Os móveis com pés palito, a coluna de madeira que divide ambientes, a escada com corrimão revestido em cobre, as torneiras, lustres e registros marcam os anos 1940 e 1950, auge do modernismo em Belo Horizonte
 
 

O grande banheiro da suíte principal tem uma particularidade: o chuveiro fica no meio do caminho, como uma passagem entre o quarto e o lavabo. Além disso, para surpresa do visitante, existe uma porta que dá acesso à parte de trás, onde se encontra a piscina de 10 metros, que tem até raias e era muito suntuosa para a época. “Juscelino tinha a casa à sua disposição quando vinha de Brasília descansar, ou se ‘esconder’ na Pampulha”, conta Marcos Guerra, neto de Joubert e Juracy.

 

O publicitário, na época um menino, brincava em meio ao importante patrimônio arquitetônico e gostava de apreciar a paisagem da lagoa através da varanda comprida que percorre toda a frente da casa e que leva às portas de correr em vidro e esquadrias de alumínio. “Como esquecer o lindo painel em azulejo de Alfredo Volpi, retratando, a meu ver, a história do mundo, meio mítica?”, diz Marcos.
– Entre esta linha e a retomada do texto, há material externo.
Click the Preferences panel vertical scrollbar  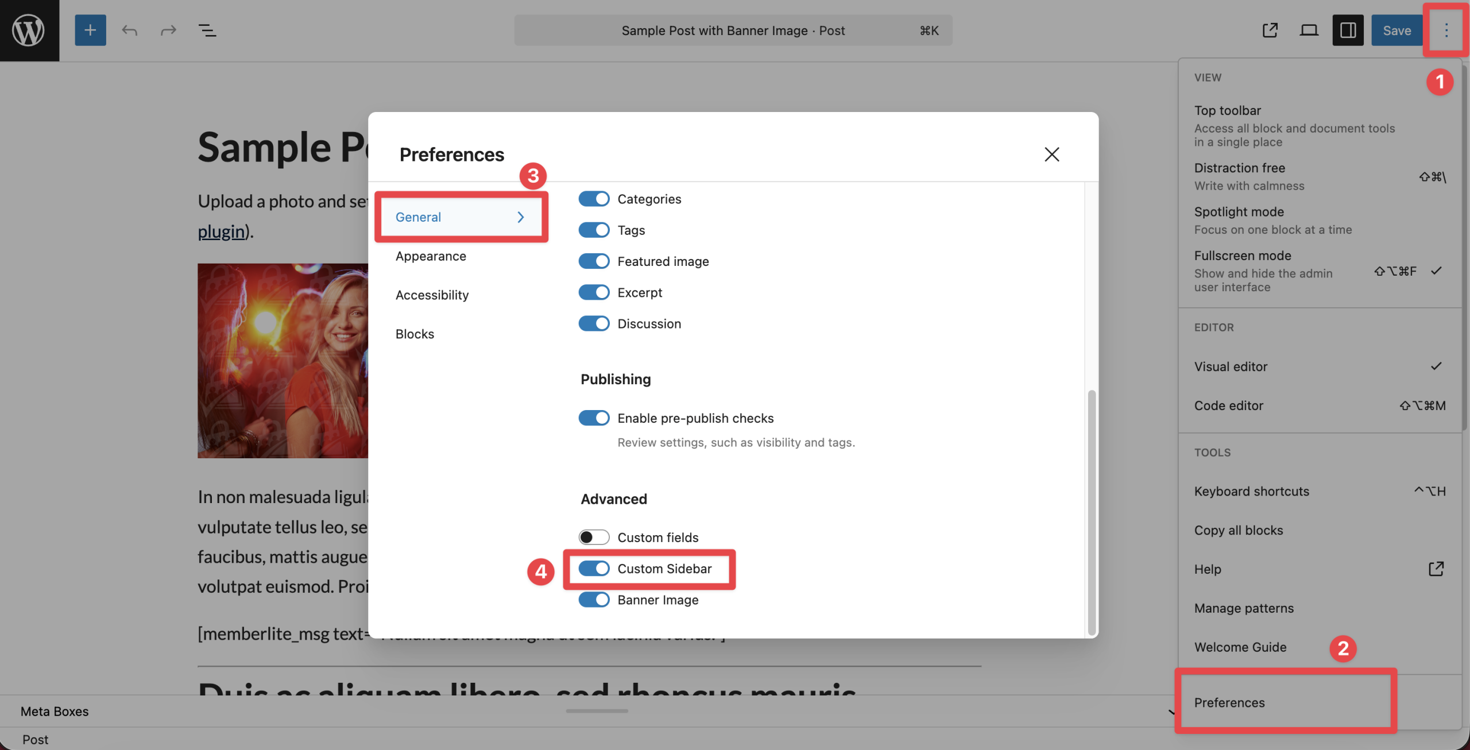click(x=1092, y=511)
Saindo pela cozinha, é possível encontrar também uma mesa de concreto e azulejos desenhados, com pés de cano, chumbados e trançados. Atrás dela está um painel feito em pastilhas: obra de Paulo Werneck, artista que deixou sua marca na Igreja de São Francisco de Assis.

 

 
 

Juscelino, que ficou conhecido como presidente bossa nova – era também um apaixonado pelas serestas –,  chegou a dizer que não se arrependia do que fez, nem “de ter levado em consideração o interesse de preservar o nosso dia de amanhã: o futuro da pátria brasileira”. Nada melhor, então, que homenageá-lo com a criação de mais um museu, e, neste caso, situado num lugar muito especial, o ponto de partida de seu afã desbravador. A Casa Kubitschek vai ajudar a reviver a história de nosso maior político e do movimento artístico que ajudou a fortalecer. “Quero visitá-la depois que estiver pronta e acho que ficarei muito emocionada, não só por ver a preservação do patrimônio, mas também por saber que papai morou lá”, diz, emocionada, Maria Estela.